Records provided:
•••
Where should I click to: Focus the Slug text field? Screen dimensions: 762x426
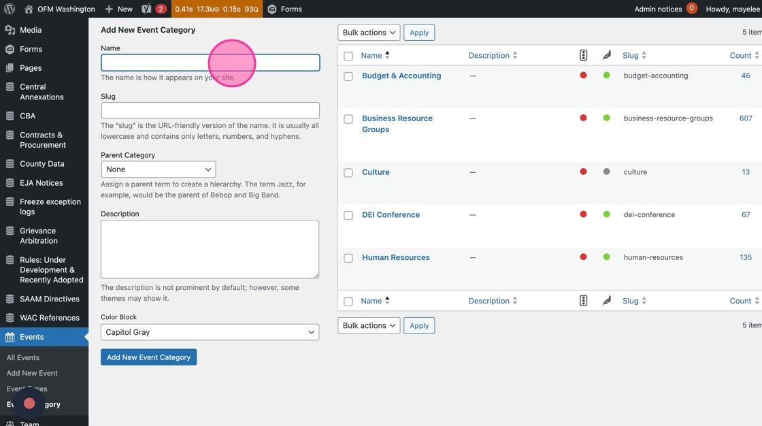[210, 110]
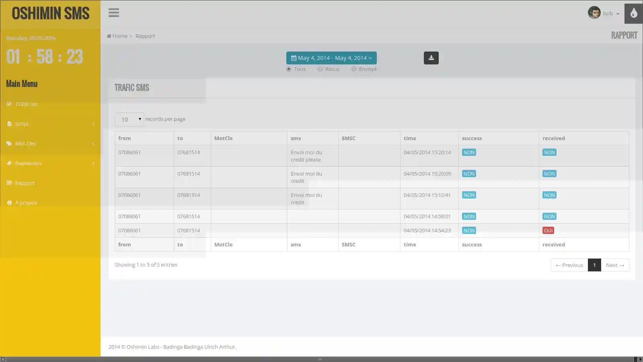Open the Expression menu item
The image size is (643, 362).
[x=28, y=163]
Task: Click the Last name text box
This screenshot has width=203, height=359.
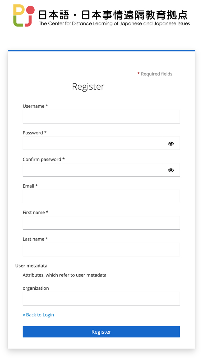Action: [x=101, y=250]
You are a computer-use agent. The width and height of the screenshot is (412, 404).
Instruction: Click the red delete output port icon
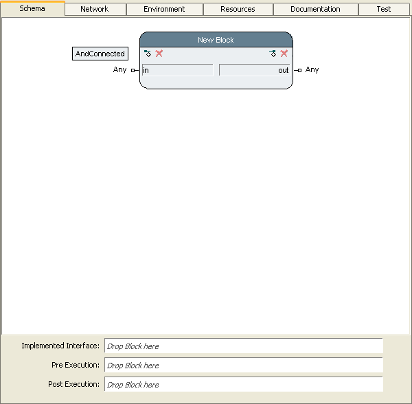[x=284, y=54]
•••
Assigned task: What's needed here is an exact repeat of all the records above, pictures excluded.

Answer to this task:
Where should I click to: Focus the Slug text field? Screen dimensions: 762x426
[210, 110]
Open the Expression menu item
The image size is (643, 362).
[x=28, y=163]
Task: Click the Last name text box
This screenshot has width=203, height=359.
Action: [x=101, y=250]
You are a computer-use agent. The width and height of the screenshot is (412, 404).
Instruction: Click the red delete output port icon
[x=284, y=54]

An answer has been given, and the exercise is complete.